The need to distribute surplus care led her to sacrifice personal preference to prescribed taste. In another time or place, she might have fixed as easily on Shaw as she did on Burma-Shavian quatrain. Nothing mattered except giving compassion in the available dialect. I can't imagine what pleasure she found in staying around after hours, eavesdropping on the roundtable rotogravure. She couldn't have had the first idea of what those men were up to. When I saw her with them, wading bravely into cross-purpose conversation, I felt I was witnessing one of those confrontations beloved of science fiction: carbon-based life meets living silicon. She would clip shirt ads for Franker as a way of telling him his were hopelessly worn out, and admonish a startled Dr. Ressler about the dangers of smoking. She confided in me that the two fascinated her because they minced no bones.
She would have made herself a satellite of whoever was at hand. Todd, in one of his rare, Orphic ascents into the day shift, had accosted this stranger just as he did so many streetsweepers, cabbies, and commuting power brokers, demanding a full working account of her machine, her job, her sensibilities, and her life. That, followed by the requisite lunch, and Annie became a devoted friend. Words so freely given were to her a pact with him and all his friends. The casual contact he was so good at made Todd something real for her, not ever to be wholly understood, but cared for.

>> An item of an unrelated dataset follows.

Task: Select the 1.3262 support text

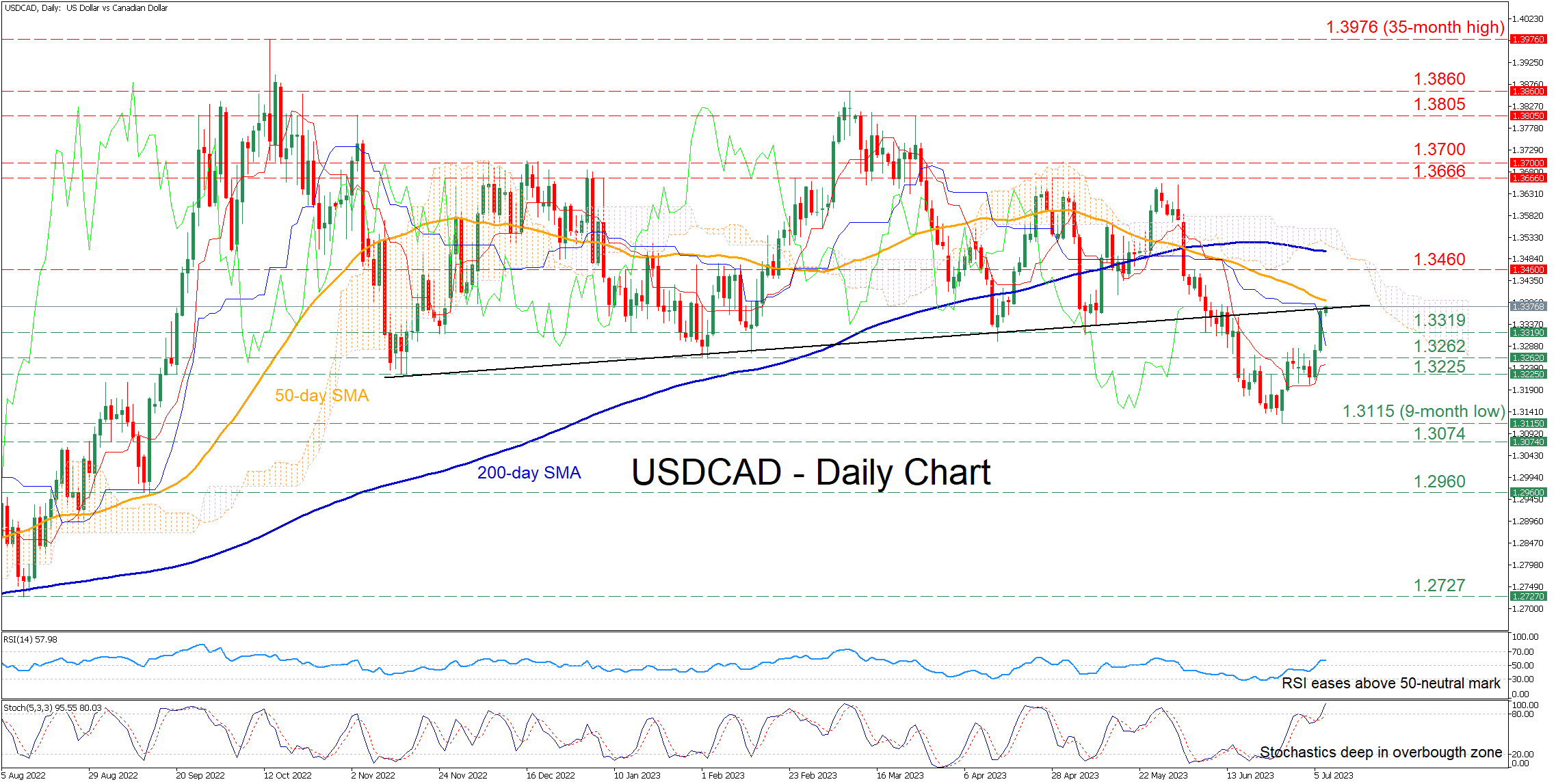Action: click(1439, 347)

I often thought that Uncle Jimmy would have been Annie's ideal mate. They were both obliviously gentle people. They might have offered one another some protection against events. Even Todd suggested the idea to him: "Take her out to a show. See what happens."
Jimmy laughed him off. "Are you mad? I'm old enough to be the girl's father." The difference in their years was not great. But Annie was still a child and Jimmy already an old lady. He did, in fact, carry a torch for her, a crush that made him even more puppyish than usual whenever she was in the room. He flirted with her shyly, as he did with every woman who came through the suite of offices. "Have a boyfriend yet? Must be half a dozen guys who would jump at a chance to dance with the likes of you." Annie would say that she was ready anytime, say that evening. Jimmy would excuse himself, insisting that his expert supervision was required just then by the night shift. "Other men get to play with the ladies. Me, I've got to keep this ship running."
In fact, he was a nuisance, and every hour he stayed on into the shift cost Ressler and Todd two on the other end, in the early a.m. He liked to organize the stockroom and the card deck library, to create new rotation systems for the disk packs. Each scheme led to complete confusion. He would call his infirm mother. "These night-shift boys have fouled things up again; don't look for me until late."